The widely known vocabulary gap between health consumers and healthcare professionals hinders information seeking and health dialogue of consumers on end-user health applications. The Open Access and Collaborative Consumer Health Vocabulary (OAC CHV), which contains health-related terms used by lay consumers, has been created to bridge such a gap. Specifically, the OAC CHV facilitates consumers' health information retrieval by enabling consumer-facing health applications to translate between professional language and consumer friendly language. To keep up with the constantly evolving medical knowledge and language use, new terms need to be identified and added to the OAC CHV. User-generated content on social media, including social question and answer (social Q&A) sites, afford us an enormous opportunity in mining consumer health terms. Existing methods of identifying new consumer terms from text typically use ad-hoc lexical syntactic patterns and human review. Our study extends an existing method by extracting n-grams from a social Q&A textual corpus and representing them with a rich set of contextual and syntactic features. Using K-means clustering, our method, simiTerm, was able to identify terms that are both contextually and syntactically similar to the existing OAC CHV terms. We tested our method on social Q&A corpora on two disease domains: diabetes and cancer. Our method outperformed three baseline ranking methods. A post-hoc qualitative evaluation by human experts further validated that our method can effectively identify meaningful new consumer terms on social Q&A.

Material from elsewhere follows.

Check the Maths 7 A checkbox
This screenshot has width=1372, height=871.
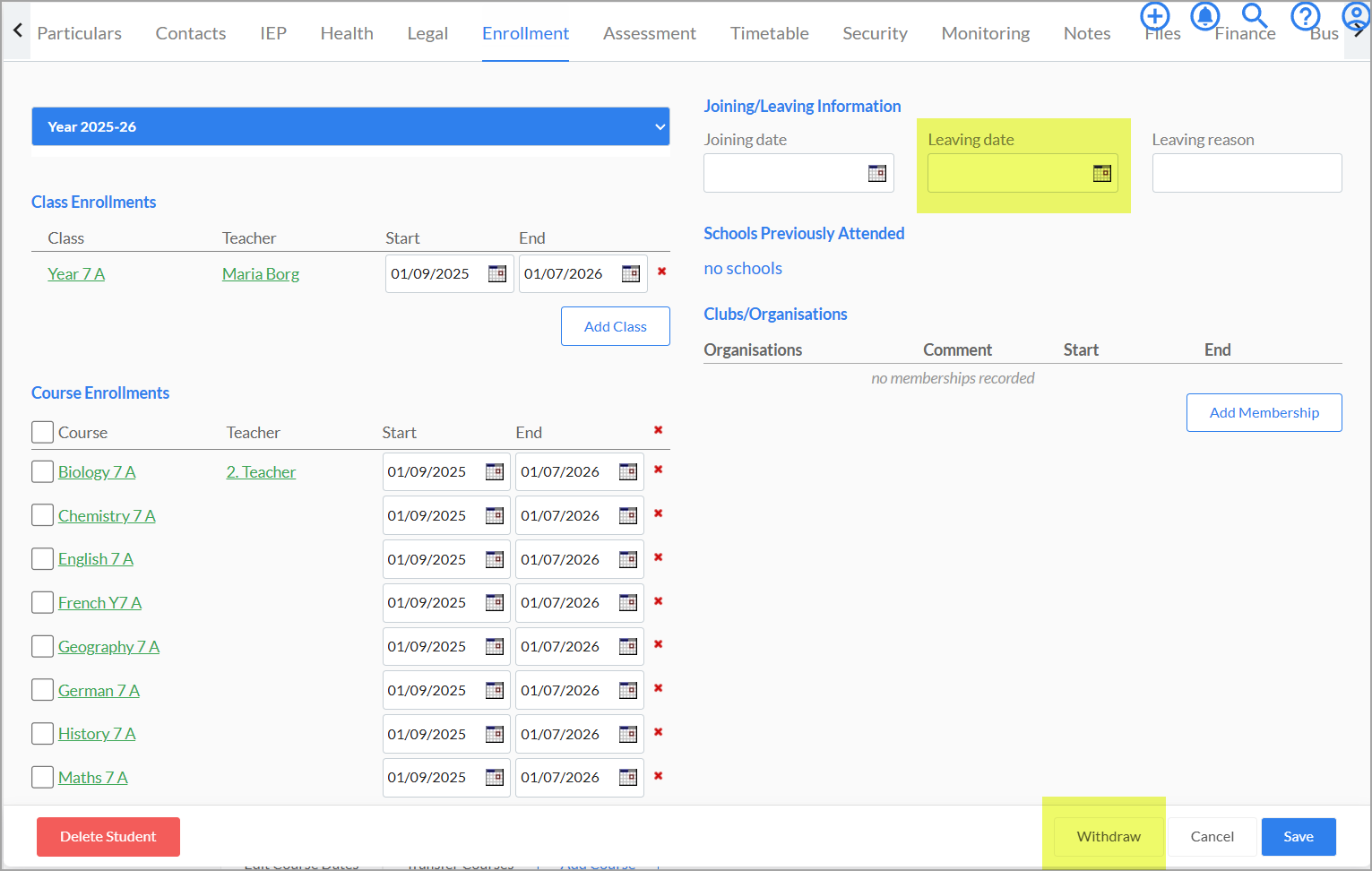point(42,777)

健康消费者与医疗保健专业人员之间广为人知的词汇差距,阻碍了消费者在终端用户健康应用程序上寻求信息和进行健康对话。开放获取与协作式消费者健康词汇表(OAC CHV)应运而生,它包含普通消费者使用的与健康相关的术语,旨在弥合这一差距。具体而言,OAC CHV通过使面向消费者的健康应用程序能够在专业语言和消费者友好语言之间进行翻译,促进了消费者的健康信息检索。为了跟上不断发展的医学知识和语言使用情况,需要识别新术语并将其添加到OAC CHV中。社交媒体上的用户生成内容,包括社交问答(social Q&A)网站,为我们挖掘消费者健康术语提供了巨大机会。从文本中识别新消费者术语的现有方法通常使用临时的词汇句法模式和人工审核。我们的研究扩展了一种现有方法,即从社交问答文本语料库中提取n元语法并用丰富的上下文和句法特征来表示它们。使用K均值聚类,我们的方法simiTerm能够识别出在上下文和句法上与现有OAC CHV术语相似的术语。我们在两个疾病领域(糖尿病和癌症)的社交问答语料库上测试了我们的方法。我们的方法优于三种基线排序方法。人类专家进行的事后定性评估进一步验证了我们的方法能够有效地在社交问答中识别出有意义的新消费者术语。